My control issues would be humorous if they weren’t legitimate. I don’t have to be in control of what you’re doing, I just need to know what I am doing, at all times. I plan my spontaneity. My comfort zone is just that, a zone of comfort. I PLAN my spontaneity (that had to be mentioned again) – do you know how hard that is to explain to people? Last minute plans are not welcome. First off, they’re rude. Secondly, I either just don’t want to do it, or I need a few moments to go through all the scenarios. On road trips (for as long as I can remember), if I’m not the driver, I will scan the side of the road – especially waterways, for anything suspicious.
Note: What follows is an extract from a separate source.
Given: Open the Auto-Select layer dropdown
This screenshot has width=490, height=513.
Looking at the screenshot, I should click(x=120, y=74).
It’s not that I want something bad to happen; I just typically have very few expectations of people or situations. I just like to have an idea of how I will react. If I have walked through the scenarios mentally, then I can remain calm or cool when they present themselves. What if there’s a catastrophe and I have to give a news interview? What if I DO find that dead body along the side of the road (obviously, it’s going to be in plain sight; that’s my luck)? I CANNOT be the poor person talking about "I seen it with my own eyes." Or "He was so quiet, I never thought this could happen here". I’d never say "I seen it", but I am from a small town and I just know that’d slip out when I was talking for some reason. Then that clip would go viral, be Auto-Tuned and I’d be on some internet video redemption show hosted by a semi-attractive, mildy funny comedian. All things I can’t handle.
How do you just get over it? Is it faith in yourself or others that gives you that confidence? I have to recondition myself; I’m too damn old to be afraid of everything. There are things I want to do – I want to be able to not feel like I want to pee my pants and/or die when public speaking, I want to try stand-up comedy, I want to feel the freedom that comes from being fearless. It's time to cut the bullshit and just go.
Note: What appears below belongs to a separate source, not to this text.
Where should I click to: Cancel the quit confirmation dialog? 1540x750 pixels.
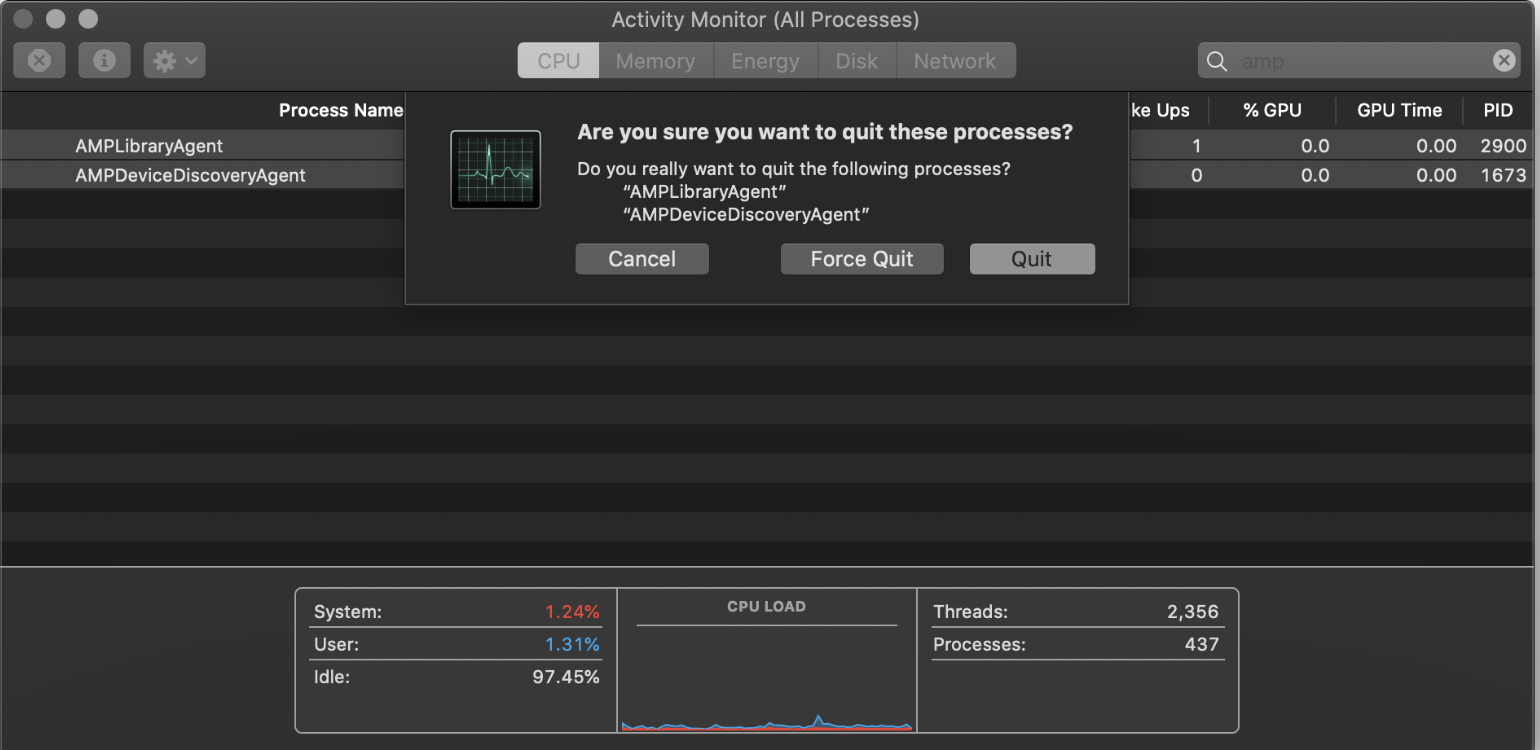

I’m have to do it. I’m going to be fearless. I’m going to just jump right in, head first into life. Is there some sort of rule book or user guide to this fearless stuff? Can I ease into it, or do I need to just hold my breath and let go? I have so many questions. No, I'm definitely jumping with no safety device.
Okay, I’m going to ease in, toe first…I mean, if I suck at it, I can just go back to being an overly dramatic scaredy cat, right?